▶ _Task details_
Update the data below by replacing each "Locate each element" with "Find each element" and leaving everything else unchanged.

▶ _Input data_
§

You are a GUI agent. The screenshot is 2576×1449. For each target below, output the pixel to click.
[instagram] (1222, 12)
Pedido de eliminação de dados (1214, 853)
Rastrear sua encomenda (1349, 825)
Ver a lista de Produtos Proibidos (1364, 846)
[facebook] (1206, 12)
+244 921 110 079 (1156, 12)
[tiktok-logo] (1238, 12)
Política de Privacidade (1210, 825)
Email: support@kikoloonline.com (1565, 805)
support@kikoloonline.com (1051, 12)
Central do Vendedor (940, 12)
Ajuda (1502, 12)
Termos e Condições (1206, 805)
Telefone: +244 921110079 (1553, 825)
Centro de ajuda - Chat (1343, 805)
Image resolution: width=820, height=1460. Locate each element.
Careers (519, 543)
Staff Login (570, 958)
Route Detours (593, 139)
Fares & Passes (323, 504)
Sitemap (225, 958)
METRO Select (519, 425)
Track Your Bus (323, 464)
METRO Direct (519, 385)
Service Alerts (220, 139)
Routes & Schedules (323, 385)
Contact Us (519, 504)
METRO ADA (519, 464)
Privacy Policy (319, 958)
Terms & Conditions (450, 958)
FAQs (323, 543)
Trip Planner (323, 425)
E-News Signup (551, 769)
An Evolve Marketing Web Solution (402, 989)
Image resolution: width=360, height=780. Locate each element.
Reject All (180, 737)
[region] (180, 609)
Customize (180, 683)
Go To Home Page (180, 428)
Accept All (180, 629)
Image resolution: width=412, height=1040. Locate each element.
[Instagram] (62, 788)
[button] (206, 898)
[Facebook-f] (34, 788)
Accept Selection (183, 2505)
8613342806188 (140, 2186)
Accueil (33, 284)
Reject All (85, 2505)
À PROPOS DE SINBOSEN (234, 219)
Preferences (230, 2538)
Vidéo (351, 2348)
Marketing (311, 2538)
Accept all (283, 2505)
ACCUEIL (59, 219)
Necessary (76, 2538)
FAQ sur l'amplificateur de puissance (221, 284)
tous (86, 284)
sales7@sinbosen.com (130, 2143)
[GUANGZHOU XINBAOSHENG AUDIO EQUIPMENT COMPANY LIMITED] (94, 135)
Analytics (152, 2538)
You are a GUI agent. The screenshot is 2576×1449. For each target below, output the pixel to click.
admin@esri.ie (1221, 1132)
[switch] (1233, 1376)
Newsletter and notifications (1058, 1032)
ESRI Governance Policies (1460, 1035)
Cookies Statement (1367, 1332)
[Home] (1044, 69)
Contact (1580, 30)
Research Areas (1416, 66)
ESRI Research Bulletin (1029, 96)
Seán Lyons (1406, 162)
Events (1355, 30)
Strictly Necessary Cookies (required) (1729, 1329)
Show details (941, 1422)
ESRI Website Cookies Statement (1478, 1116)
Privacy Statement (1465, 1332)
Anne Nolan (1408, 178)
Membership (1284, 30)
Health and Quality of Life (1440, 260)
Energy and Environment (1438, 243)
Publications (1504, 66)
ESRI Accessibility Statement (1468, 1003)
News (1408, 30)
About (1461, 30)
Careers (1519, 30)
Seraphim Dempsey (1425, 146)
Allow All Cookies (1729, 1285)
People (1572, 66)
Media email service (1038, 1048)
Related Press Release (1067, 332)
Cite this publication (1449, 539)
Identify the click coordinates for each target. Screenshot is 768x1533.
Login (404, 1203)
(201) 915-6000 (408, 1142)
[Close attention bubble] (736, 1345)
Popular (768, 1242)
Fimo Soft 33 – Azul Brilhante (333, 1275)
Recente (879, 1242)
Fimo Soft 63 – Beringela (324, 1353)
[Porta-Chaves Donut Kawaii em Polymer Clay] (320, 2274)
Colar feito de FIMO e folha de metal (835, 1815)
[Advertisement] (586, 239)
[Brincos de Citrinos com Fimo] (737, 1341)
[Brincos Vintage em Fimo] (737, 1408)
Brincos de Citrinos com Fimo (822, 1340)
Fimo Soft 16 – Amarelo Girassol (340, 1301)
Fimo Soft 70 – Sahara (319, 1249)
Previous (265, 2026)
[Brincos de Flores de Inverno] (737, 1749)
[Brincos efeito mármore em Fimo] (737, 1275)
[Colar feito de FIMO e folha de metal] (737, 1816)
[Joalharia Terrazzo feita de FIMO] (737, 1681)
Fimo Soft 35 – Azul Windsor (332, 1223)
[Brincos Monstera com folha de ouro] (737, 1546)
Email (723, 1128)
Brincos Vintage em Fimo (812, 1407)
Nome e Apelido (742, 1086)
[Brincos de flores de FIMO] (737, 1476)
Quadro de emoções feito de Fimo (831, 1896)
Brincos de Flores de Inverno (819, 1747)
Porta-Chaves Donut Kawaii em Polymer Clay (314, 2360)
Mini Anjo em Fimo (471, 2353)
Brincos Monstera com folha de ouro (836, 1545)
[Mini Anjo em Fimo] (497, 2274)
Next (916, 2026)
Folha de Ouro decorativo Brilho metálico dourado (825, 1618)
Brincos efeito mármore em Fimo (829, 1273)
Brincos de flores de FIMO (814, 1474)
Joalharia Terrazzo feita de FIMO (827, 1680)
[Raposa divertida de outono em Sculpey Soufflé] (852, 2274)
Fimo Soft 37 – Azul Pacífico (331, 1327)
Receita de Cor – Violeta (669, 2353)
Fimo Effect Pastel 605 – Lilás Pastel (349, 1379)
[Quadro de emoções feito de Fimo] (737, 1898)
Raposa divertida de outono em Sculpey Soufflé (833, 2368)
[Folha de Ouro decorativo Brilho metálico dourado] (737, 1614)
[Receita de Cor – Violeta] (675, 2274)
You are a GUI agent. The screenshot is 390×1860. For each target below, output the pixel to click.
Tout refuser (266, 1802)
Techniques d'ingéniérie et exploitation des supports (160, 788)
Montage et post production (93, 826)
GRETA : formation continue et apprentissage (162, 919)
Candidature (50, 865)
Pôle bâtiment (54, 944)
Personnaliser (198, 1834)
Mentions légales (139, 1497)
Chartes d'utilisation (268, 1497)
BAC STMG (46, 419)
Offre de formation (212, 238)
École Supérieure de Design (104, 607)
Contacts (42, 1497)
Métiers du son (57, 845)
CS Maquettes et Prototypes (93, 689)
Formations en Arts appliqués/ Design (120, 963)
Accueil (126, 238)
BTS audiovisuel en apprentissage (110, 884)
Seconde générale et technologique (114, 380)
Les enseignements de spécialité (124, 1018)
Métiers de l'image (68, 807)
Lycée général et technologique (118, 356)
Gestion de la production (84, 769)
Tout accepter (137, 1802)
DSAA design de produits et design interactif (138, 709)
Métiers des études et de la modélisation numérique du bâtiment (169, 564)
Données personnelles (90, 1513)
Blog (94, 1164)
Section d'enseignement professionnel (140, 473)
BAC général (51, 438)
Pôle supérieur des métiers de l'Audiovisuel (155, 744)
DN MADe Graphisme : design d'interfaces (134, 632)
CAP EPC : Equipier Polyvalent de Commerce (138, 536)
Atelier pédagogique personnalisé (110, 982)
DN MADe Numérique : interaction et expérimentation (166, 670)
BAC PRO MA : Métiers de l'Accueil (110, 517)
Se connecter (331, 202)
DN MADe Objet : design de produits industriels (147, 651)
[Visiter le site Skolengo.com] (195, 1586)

§

▶ _Exercise solution_
You are a GUI agent. The screenshot is 2576×1449. For each target below, output the pixel to click.
[instagram] (1222, 12)
Pedido de eliminação de dados (1214, 853)
Rastrear sua encomenda (1349, 825)
Ver a lista de Produtos Proibidos (1364, 846)
[facebook] (1206, 12)
+244 921 110 079 (1156, 12)
[tiktok-logo] (1238, 12)
Política de Privacidade (1210, 825)
Email: support@kikoloonline.com (1565, 805)
support@kikoloonline.com (1051, 12)
Central do Vendedor (940, 12)
Ajuda (1502, 12)
Termos e Condições (1206, 805)
Telefone: +244 921110079 (1553, 825)
Centro de ajuda - Chat (1343, 805)
Image resolution: width=820, height=1460. Find each element.
Careers (519, 543)
Staff Login (570, 958)
Route Detours (593, 139)
Fares & Passes (323, 504)
Sitemap (225, 958)
METRO Select (519, 425)
Track Your Bus (323, 464)
METRO Direct (519, 385)
Service Alerts (220, 139)
Routes & Schedules (323, 385)
Contact Us (519, 504)
METRO ADA (519, 464)
Privacy Policy (319, 958)
Terms & Conditions (450, 958)
FAQs (323, 543)
Trip Planner (323, 425)
E-News Signup (551, 769)
An Evolve Marketing Web Solution (402, 989)
Image resolution: width=360, height=780. Find each element.
Reject All (180, 737)
[region] (180, 609)
Customize (180, 683)
Go To Home Page (180, 428)
Accept All (180, 629)
Image resolution: width=412, height=1040. Find each element.
[Instagram] (62, 788)
[button] (206, 898)
[Facebook-f] (34, 788)
Accept Selection (183, 2505)
8613342806188 (140, 2186)
Accueil (33, 284)
Reject All (85, 2505)
À PROPOS DE SINBOSEN (234, 219)
Preferences (230, 2538)
Vidéo (351, 2348)
Marketing (311, 2538)
Accept all (283, 2505)
ACCUEIL (59, 219)
Necessary (76, 2538)
FAQ sur l'amplificateur de puissance (221, 284)
tous (86, 284)
sales7@sinbosen.com (130, 2143)
[GUANGZHOU XINBAOSHENG AUDIO EQUIPMENT COMPANY LIMITED] (94, 135)
Analytics (152, 2538)
You are a GUI agent. The screenshot is 2576×1449. For each target below, output the pixel to click.
admin@esri.ie (1221, 1132)
[switch] (1233, 1376)
Newsletter and notifications (1058, 1032)
ESRI Governance Policies (1460, 1035)
Cookies Statement (1367, 1332)
[Home] (1044, 69)
Contact (1580, 30)
Research Areas (1416, 66)
ESRI Research Bulletin (1029, 96)
Seán Lyons (1406, 162)
Events (1355, 30)
Strictly Necessary Cookies (required) (1729, 1329)
Show details (941, 1422)
ESRI Website Cookies Statement (1478, 1116)
Privacy Statement (1465, 1332)
Anne Nolan (1408, 178)
Membership (1284, 30)
Health and Quality of Life (1440, 260)
Energy and Environment (1438, 243)
Publications (1504, 66)
ESRI Accessibility Statement (1468, 1003)
News (1408, 30)
About (1461, 30)
Careers (1519, 30)
Seraphim Dempsey (1425, 146)
Allow All Cookies (1729, 1285)
People (1572, 66)
Media email service (1038, 1048)
Related Press Release (1067, 332)
Cite this publication (1449, 539)
Identify the click coordinates for each target. Screenshot is 768x1533.
Login (404, 1203)
(201) 915-6000 (408, 1142)
[Close attention bubble] (736, 1345)
Popular (768, 1242)
Fimo Soft 33 – Azul Brilhante (333, 1275)
Recente (879, 1242)
Fimo Soft 63 – Beringela (324, 1353)
[Porta-Chaves Donut Kawaii em Polymer Clay] (320, 2274)
Colar feito de FIMO e folha de metal (835, 1815)
[Advertisement] (586, 239)
[Brincos de Citrinos com Fimo] (737, 1341)
[Brincos Vintage em Fimo] (737, 1408)
Brincos de Citrinos com Fimo (822, 1340)
Fimo Soft 16 – Amarelo Girassol (340, 1301)
Fimo Soft 70 – Sahara (319, 1249)
Previous (265, 2026)
[Brincos de Flores de Inverno] (737, 1749)
[Brincos efeito mármore em Fimo] (737, 1275)
[Colar feito de FIMO e folha de metal] (737, 1816)
[Joalharia Terrazzo feita de FIMO] (737, 1681)
Fimo Soft 35 – Azul Windsor (332, 1223)
[Brincos Monstera com folha de ouro] (737, 1546)
Email (723, 1128)
Brincos Vintage em Fimo (812, 1407)
Nome e Apelido (742, 1086)
[Brincos de flores de FIMO] (737, 1476)
Quadro de emoções feito de Fimo (831, 1896)
Brincos de Flores de Inverno (819, 1747)
Porta-Chaves Donut Kawaii em Polymer Clay (314, 2360)
Mini Anjo em Fimo (471, 2353)
Brincos Monstera com folha de ouro (836, 1545)
[Mini Anjo em Fimo] (497, 2274)
Next (916, 2026)
Folha de Ouro decorativo Brilho metálico dourado (825, 1618)
Brincos efeito mármore em Fimo (829, 1273)
Brincos de flores de FIMO (814, 1474)
Joalharia Terrazzo feita de FIMO (827, 1680)
[Raposa divertida de outono em Sculpey Soufflé] (852, 2274)
Fimo Soft 37 – Azul Pacífico (331, 1327)
Receita de Cor – Violeta (669, 2353)
Fimo Effect Pastel 605 – Lilás Pastel (349, 1379)
[Quadro de emoções feito de Fimo] (737, 1898)
Raposa divertida de outono em Sculpey Soufflé (833, 2368)
[Folha de Ouro decorativo Brilho metálico dourado] (737, 1614)
[Receita de Cor – Violeta] (675, 2274)
You are a GUI agent. The screenshot is 390×1860. For each target below, output the pixel to click.
Tout refuser (266, 1802)
Techniques d'ingéniérie et exploitation des supports (160, 788)
Montage et post production (93, 826)
GRETA : formation continue et apprentissage (162, 919)
Candidature (50, 865)
Pôle bâtiment (54, 944)
Personnaliser (198, 1834)
Mentions légales (139, 1497)
Chartes d'utilisation (268, 1497)
BAC STMG (46, 419)
Offre de formation (212, 238)
École Supérieure de Design (104, 607)
Contacts (42, 1497)
Métiers du son (57, 845)
CS Maquettes et Prototypes (93, 689)
Formations en Arts appliqués/ Design (120, 963)
Accueil (126, 238)
BTS audiovisuel en apprentissage (110, 884)
Seconde générale et technologique (114, 380)
Les enseignements de spécialité (124, 1018)
Métiers de l'image (68, 807)
Lycée général et technologique (118, 356)
Gestion de la production (84, 769)
Tout accepter (137, 1802)
DSAA design de produits et design interactif (138, 709)
Métiers des études et de la modélisation numérique du bâtiment (169, 564)
Données personnelles (90, 1513)
Blog (94, 1164)
Section d'enseignement professionnel (140, 473)
BAC général (51, 438)
Pôle supérieur des métiers de l'Audiovisuel (155, 744)
DN MADe Graphisme : design d'interfaces (134, 632)
CAP EPC : Equipier Polyvalent de Commerce (138, 536)
Atelier pédagogique personnalisé (110, 982)
DN MADe Numérique : interaction et expérimentation (166, 670)
BAC PRO MA : Métiers de l'Accueil (110, 517)
Se connecter (331, 202)
DN MADe Objet : design de produits industriels (147, 651)
[Visiter le site Skolengo.com] (195, 1586)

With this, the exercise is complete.